Kirk, qui avait 31 ans à sa mort, a fondé et dirigé Turning Point USA, un organisme à but non lucratif conservateur qui comptait des centaines de milliers de jeunes Américains parmi ses membres. Tyler Robinson, un homme de 22 ans de l’Utah, est accusé d’avoir tué Kirk avec une seule balle lors d’un débat en plein air bondé. Selon de nombreux comptes, il a été soulevé par des parents républicains dans une communauté conservatrice. Bien que Robinson aurait récemment adopté des opinions politiques différentes, ses motivations précises restent floues.

La conversation que les États-Unis ont demandé à Beth Gazley, un boursier de l’Université de l’Indiana d’organisations à but non lucratif, de gouvernance locale et de société civile, pour expliquer l’importance de la réponse de l’administration Trump à la mort de Kirk en termes de liberté d’expression et de normes à but non lucratif.

Quelles sont les allégations de l’administration Trump?

Des membres de haut rang de l’administration Trump, dont le vice-président JD Vance et le chef de cabinet adjoint Stephen Miller, accusent certaines organisations progressistes d’encourager la violence contre les personnalités publiques de droite et suggérant qu’ils ont joué un rôle dans la mort de Kirk.
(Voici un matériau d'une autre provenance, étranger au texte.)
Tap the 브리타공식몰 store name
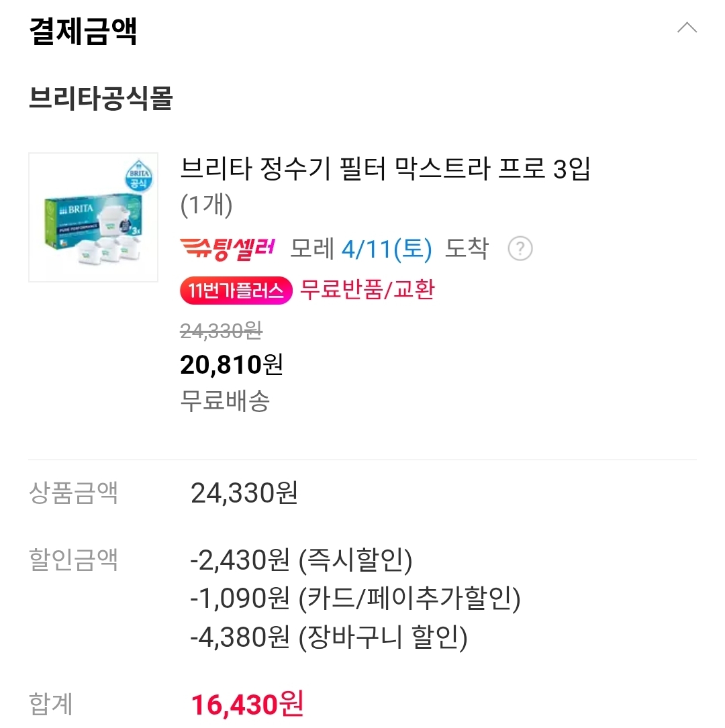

Miller, par exemple, a comparé ces groupes à «un vaste mouvement terroriste domestique».

Vance a déclaré que le gouvernement «ira après le réseau des ONG qui aggrave, facilite et s’engage dans la violence», dans une référence aux organisations à but non lucratif, il soutient des activités illégales.

Le président Donald Trump a blâmé la mort de Kirk à « un groupe de fous de la gauche radicale » qui ne « joue pas ». Il a déclaré qu’ils étaient «déjà sous une enquête majeure», bien qu’aucune sonde de ce type n’ait été divulguée à ce jour.

Trump a soulevé la possibilité d’accusations criminelles en vertu de la loi sur les organisations influencées et corrompues, connue sous le nom de statut RICO, qui est généralement utilisé pour poursuivre les gangs et les anneaux de crime organisé.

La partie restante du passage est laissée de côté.